En aquel país vivía un pueblo poderoso. Llenos de ardor y de fuerza, aquellos hombres tenían alegría de vivir y nada deseaban. Pero un día sucedieron grandes desgracias. De más allá de la estepa cayó sobre ellos un ejército extranjero y los arrojó a lo más profundo del bosque, ahí donde las nieblas flotan sobre los pantanos.
Los árboles crecían tan cerca unos de otros, que sus ramas entrelazadas ocultaban el cielo; apenas si el sol las podía atravesar, y cuando sus rayos llegaban hasta la superficie de las aguas embarradas, los malos olores hacían sufrir a los pulmones más fuertes. Y las mujeres y los niños gemían, y tristes pensamientos oscurecían las caras de los hombres.

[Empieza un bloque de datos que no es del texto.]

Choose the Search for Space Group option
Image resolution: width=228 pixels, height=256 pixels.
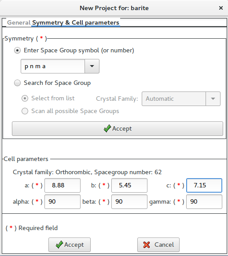pyautogui.click(x=17, y=83)
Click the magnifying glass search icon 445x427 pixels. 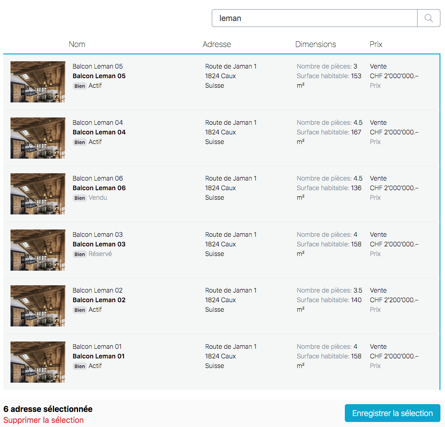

Querían abandonar esos lugares malditos. Pero ¿que hacer? ¿Volver a caer en las manos crueles de los enemigos, o ir más adentro del bosque, hacia lo desconocido? Ninguno tenía animo para tomar una resolución, aunque todos eran fuertes como robles.
Silenciosos, duros como si fueran de piedra, se veían los troncos de los árboles en la penumbra gris; en la tarde, cuando las hogueras del campamento estaban encendidas, sus ramas parecían querer enlazar a los hombres en un abrazo más estrecho todavía. Y cuando el viento sacudía su follaje, la gran voz del bosque dejaba oír un extraño gemido, un lamento amenazador, una especie de canto fúnebre para los desgraciados que se habían refugiado a su amparo.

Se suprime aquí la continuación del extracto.